Unlike other mediums, installation art celebrates change. It goes up. It comes down. It moves to a different venue and is reconfigured to fit that space. The materials, often chosen for their mutability, deteriorate purposefully over time or before our eyes. It's probably the most noncommercial art form, even more than video art, usually requiring a lot of dedicated space that makes it impractical for most private or institutional collections.
And that ephemeral quality is what makes installation art worth seeing here and now because soon it's gone.
In "The Other Worlds," Flight 19 Gallery presents us with five fine examples of the genre, conceived with such clarity that they can be easily grasped, even by viewers uncomfortable with art they consider nontraditional. All begin with personal associations onto which we can tack our own, creating layers of ideas that become narratives.
The space is ideal for installations, a cavernous room with a concrete floor and bare brick walls that was once the baggage area for the historic Union Train Station (now a bus depot) minutes from downtown Tampa. Curator Joe Griffith arranged four of the works in that room; a fifth, 3rd Floor by Boston sculptor Erick Thomas, occupies a smaller adjacent gallery.
Thomas' installation at first glance resembles a Home Depot display pushing construction products. A shingled pitched roof sits on the floor as if blown off its base by some force of nature. We approach in the darkened gallery and have to walk into around to reach a small double door that offers a glimpse inside. It's a dimly lit attic through which a swarm of hammerhead sharks, carved from foam, swim, a startling discovery in a banal setting. In real attics, we cram all that stuff we don't need but refuse to discard. Here, a meticulously constructed attic is a conceptual repository, storage for subliminal or deferred thoughts. You can make something or nothing of the sharks. Use your imagination.
Enee Abelman's In My Father's House is a memoir, and unlike recent, notorious literary examples, acknowledges the ambiguity of memory and the way perception alters and bends it. She uses three components: an assemblage of folded white dress shirts, a video projection of the shirts being folded as a men's choir sings, and photos of more shirts, rumpled this time, montaged into the image of the Swiss flag printed on vinyl.
You first wonder, "Huh?"
Before you know Abelman's story in creating it, simply appreciate this meditation on shirtness. They present themselves with formality, 54 of them neatly folded and arranged in a grid on the floor. No. 55 is hung alone on a wall. The formality is compromised, a little, by the disarray of the collaged close-up photographs. But they, too, are cropped into neat squares and arranged in a grid, tinted white or red.

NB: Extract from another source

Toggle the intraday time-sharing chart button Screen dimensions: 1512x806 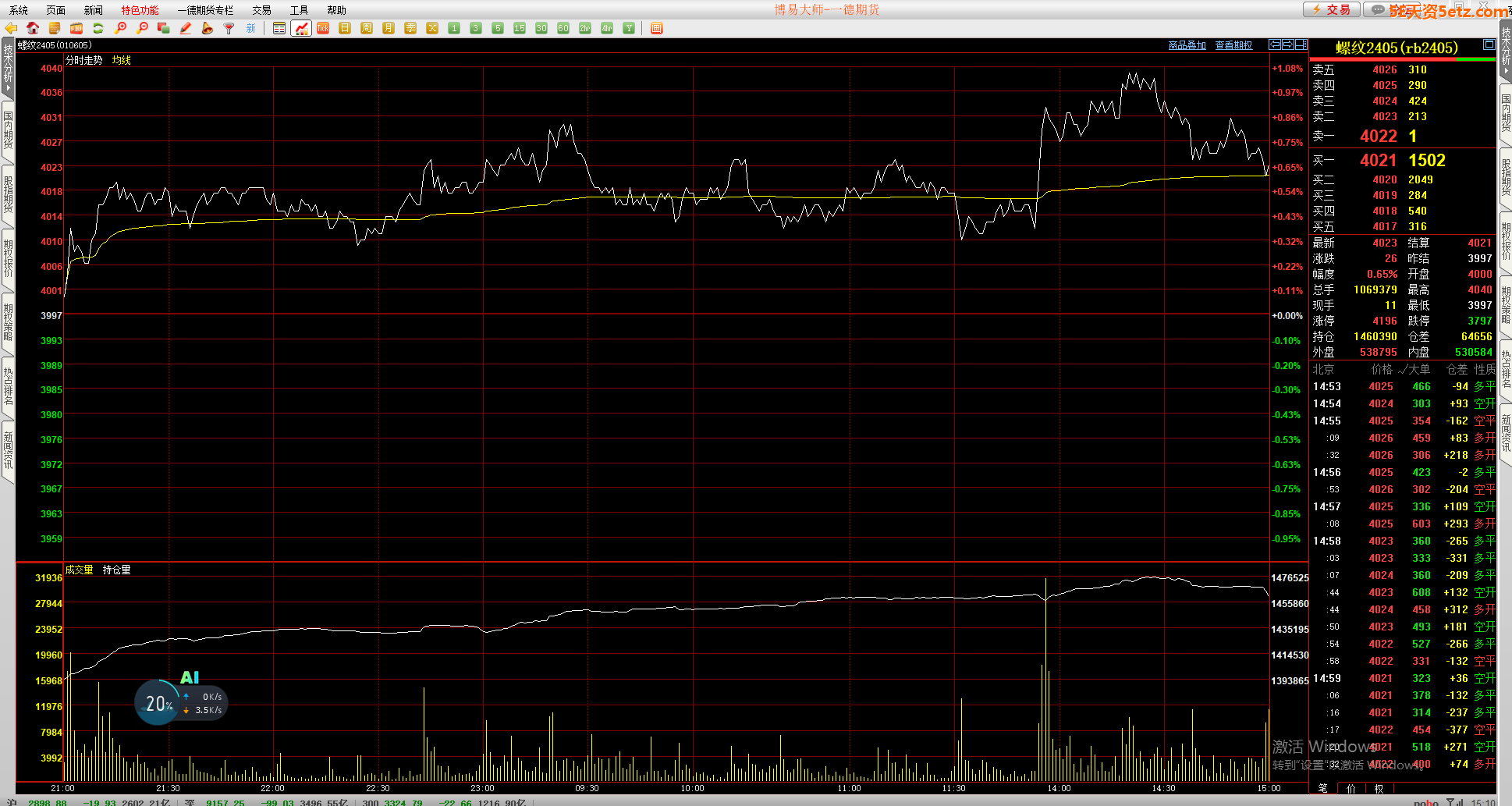(301, 28)
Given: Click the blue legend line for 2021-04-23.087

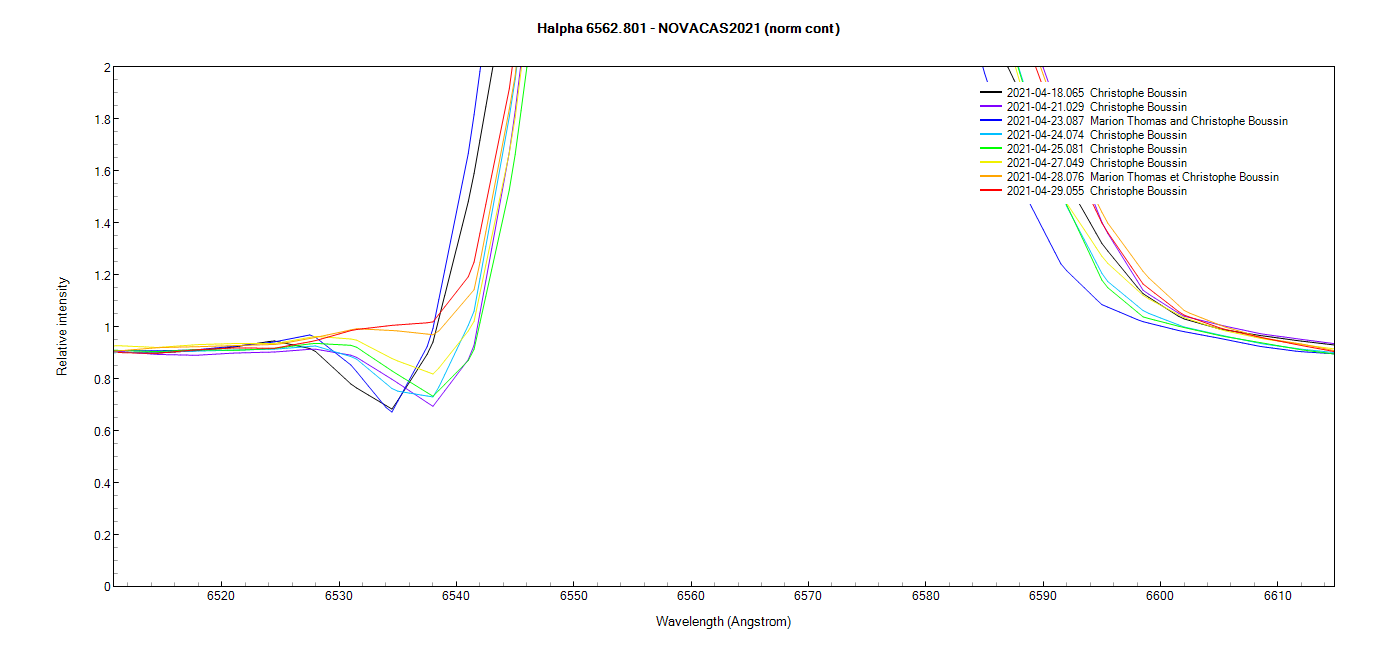Looking at the screenshot, I should [990, 121].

Today men have many sartorial choices but the starched white broadcloth dress shirt remains a symbol of the professional male, conservative and always correct. In the video, the artist, standing in an old church, lovingly takes each from its hanger and folds it, turning an act of drudgery into a ritualized performance. The sacred-sounding chorale reinforces the ceremonial nature of the act. Finally, she removes the shirt she's wearing and folds it, too.
In its entirety, it seems to be honoring everyday rhythms and conventions. Knowing that Abelman created it in memory of her father, a Swiss-born banker who died when she was 6 and he was approaching 55, deepens our appreciation. The music is the only recording she has of his voice, taped when he performed as a member of a male choir. The wrinkled shirts comprising the flag belong to her eldest son who was packing for college when she created In My Father's House in 2001. Love and loss, messy details and all.
Knowing the back story of Maria Emilia's Que Me Quiten Lo Bailado (a Cuban saying translated as "you can't take away the dance") also makes it more meaningful, though like Abelman's piece, it can be appreciated for its formal beauty alone. Originally conceived as two separate works, an apartment window and large white silk quilt have been combined for this show. (Remember, installations are always changing.) Emilia is a good friend so I can't make critical judgments of her art but I can explain it as I see it.
Ana Mendieta was a prominent artist and friend of Emilia's who died in 1985 after falling from her high-rise New York apartment. Her husband, the artist Carl Andre, was tried and acquitted, but many have continued to questioned whether she jumped or was pushed. Emilia allows us to form our own opinion in recreating that apartment window with the radiator that stood below it. When Lo Bailado was first shown, viewers were invited to attempt their own jump through the window, which, as Emilia pointed out in her recreation, is nearly impossible without a big hoist from another person. She also hung, in its first incarnation, a pink sequined dress that belonged to Mendieta. It has since fallen apart, so a new gold dress hangs just beyond the window, a surviving fragment of Mendieta's pinned to it as a relic. The sequins are metaphorical mirrors, silent witnesses to the truth.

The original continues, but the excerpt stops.